The Immigrant
Recensie

The Immigrant (2013)

Deze klassieke tragedie is een nieuw meesterwerk van de nog altijd onderschatte James Gray.

in Recensies
Leestijd: 3 min 26 sec
Regie: James Gray | Cast: Marion Cotillard (Ewa Cybulska), Joaquin Phoenix (Bruno Weiss), Jeremy Renner (Orlando/Emil) e.a. | Speelduur: 117 minuten | Jaar: 2013

James Gray is een van de grootste Amerikaanse filmmakers van de afgelopen twintig jaar. Aan de daarbij behorende erkenning ontbreekt het echter nog. Gray maakt klassiek aandoende tragedies, waarin de hoofdpersonen niet de juiste of verkeerde keuze kunnen maken zoals in een drama, maar hun onvermijdelijke eindes onder ogen moeten zien te komen. The Immigrant, pas zijn vijfde film in twintig jaar tijd, is wat dat betreft geheel in lijn met de rest van Grays oeuvre. Daarnaast verkent Gray ermee zijn wortels, als filmmaker en als mens.

Gray is als regisseur zowel visueel als thematisch duidelijk beïnvloed door onder meer Luchino Visconti en Francis Ford Coppola. Dat is terug te zien in Grays betekenisvolle kleurenpaletten en in zijn verhalen over de volwassen kinderen van immigranten. Hun families bieden geborgenheid en warmte maar ook vooral verstikkende verdoemenis, waar de protagonisten zonder succes aan proberen te ontsnappen. Net als Coppola komt Gray uit een New Yorkse immigrantenfamilie. De Russische opa van Gray werd geboren als Greizerstein, een naam die bij aankomst in Amerika werd veranderd in Gray. Die achtergrond keerde al terug in de verscheurde Joods-Russische familie in Little Odessa, de setting van The Yards, de Russische maffia in We Own The Night en de verstikkende Joodse families in Two Lovers.
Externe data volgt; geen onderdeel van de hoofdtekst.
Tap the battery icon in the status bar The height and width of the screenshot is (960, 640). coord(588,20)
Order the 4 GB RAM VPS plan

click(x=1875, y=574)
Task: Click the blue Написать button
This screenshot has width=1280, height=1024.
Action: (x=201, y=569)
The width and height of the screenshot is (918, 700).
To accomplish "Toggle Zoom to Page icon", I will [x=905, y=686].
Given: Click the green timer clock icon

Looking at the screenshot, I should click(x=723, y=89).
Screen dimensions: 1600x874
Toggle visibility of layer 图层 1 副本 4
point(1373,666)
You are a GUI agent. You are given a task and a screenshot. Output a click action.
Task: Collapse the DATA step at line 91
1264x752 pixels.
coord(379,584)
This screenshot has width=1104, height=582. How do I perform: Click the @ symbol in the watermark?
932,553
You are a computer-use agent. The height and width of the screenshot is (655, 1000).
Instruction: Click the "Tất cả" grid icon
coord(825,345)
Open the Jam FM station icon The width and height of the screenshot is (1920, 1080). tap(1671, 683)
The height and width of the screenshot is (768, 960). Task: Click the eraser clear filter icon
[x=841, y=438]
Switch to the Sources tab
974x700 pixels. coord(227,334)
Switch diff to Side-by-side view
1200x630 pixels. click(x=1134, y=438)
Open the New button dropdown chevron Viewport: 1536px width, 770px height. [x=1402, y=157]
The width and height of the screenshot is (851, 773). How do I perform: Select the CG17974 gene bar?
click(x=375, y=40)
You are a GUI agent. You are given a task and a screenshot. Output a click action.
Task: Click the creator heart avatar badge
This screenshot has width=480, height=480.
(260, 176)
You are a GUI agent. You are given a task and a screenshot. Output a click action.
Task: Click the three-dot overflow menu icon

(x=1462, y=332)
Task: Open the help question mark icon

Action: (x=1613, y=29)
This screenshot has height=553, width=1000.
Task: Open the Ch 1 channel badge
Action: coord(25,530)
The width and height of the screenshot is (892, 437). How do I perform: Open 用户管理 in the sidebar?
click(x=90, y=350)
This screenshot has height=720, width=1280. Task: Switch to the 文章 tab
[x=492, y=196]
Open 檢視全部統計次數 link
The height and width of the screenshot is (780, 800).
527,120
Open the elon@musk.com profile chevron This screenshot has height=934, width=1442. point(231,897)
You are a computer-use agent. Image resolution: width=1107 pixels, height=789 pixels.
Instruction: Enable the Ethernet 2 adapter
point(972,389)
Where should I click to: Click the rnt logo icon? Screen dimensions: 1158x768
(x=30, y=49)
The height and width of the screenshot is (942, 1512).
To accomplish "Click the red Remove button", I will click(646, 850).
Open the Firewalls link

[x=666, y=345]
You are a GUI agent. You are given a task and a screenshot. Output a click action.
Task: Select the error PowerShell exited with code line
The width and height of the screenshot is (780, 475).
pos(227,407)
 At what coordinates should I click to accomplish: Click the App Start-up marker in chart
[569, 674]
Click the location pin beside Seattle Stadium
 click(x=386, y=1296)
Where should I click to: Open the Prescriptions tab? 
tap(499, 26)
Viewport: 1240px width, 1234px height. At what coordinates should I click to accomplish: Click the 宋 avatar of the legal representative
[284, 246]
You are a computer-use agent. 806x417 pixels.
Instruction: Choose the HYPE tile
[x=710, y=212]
Gray baseerde het verhaal van The Immigrant grotendeels op de herinneringen van zijn grootouders, toen zij in de jaren twintig van de vorige eeuw vanuit Rusland naar de Verenigde Staten emigreerden. Desalniettemin is zijn heldin een Poolse. Deze Ewa Cybulska komt in 1921 met haar zus Magda aan op Ellis Island, een eiland net buiten New York waar vroeger alle immigranten die Amerika in wilden, werden opgevangen voordat ze het land in mochten. Daar wordt ze gescheiden van haar zus, die in quarantaine wordt geplaatst. Haar al in New York wonende familie weigert haar te ontvangen. De enige die zich om haar lot lijkt te bekommeren is de pooier Bruno Weiss, die toevallig connecties heeft op Ellis Island. Maar Magda vrij krijgen gaat meer dan connecties kosten. Bruno weet hoe ze aan geld kan komen.

Het sepiakleurige palet waar cinematograaf Darius Khondji en Gray zich van bedienen is niet alleen heel erg mooi om naar te kijken, het gedempte bruin en geel heeft ook een claustrofobische werking die bij de ervaring van Ewa past. Zij verwachtte een nieuwe, open wereld in de Verenigde Staten aan te treffen, maar deze blijkt klein en vanaf haar aankomst samen met haar opties snel te slinken. Daarbij wordt prachtig gebruik gemaakt van kaders en lijnen in het beeld en van spiegels om afstanden tussen personages te creëren of juist kleiner te maken. Het beladen laatste shot is hier nog wel het beste voorbeeld van.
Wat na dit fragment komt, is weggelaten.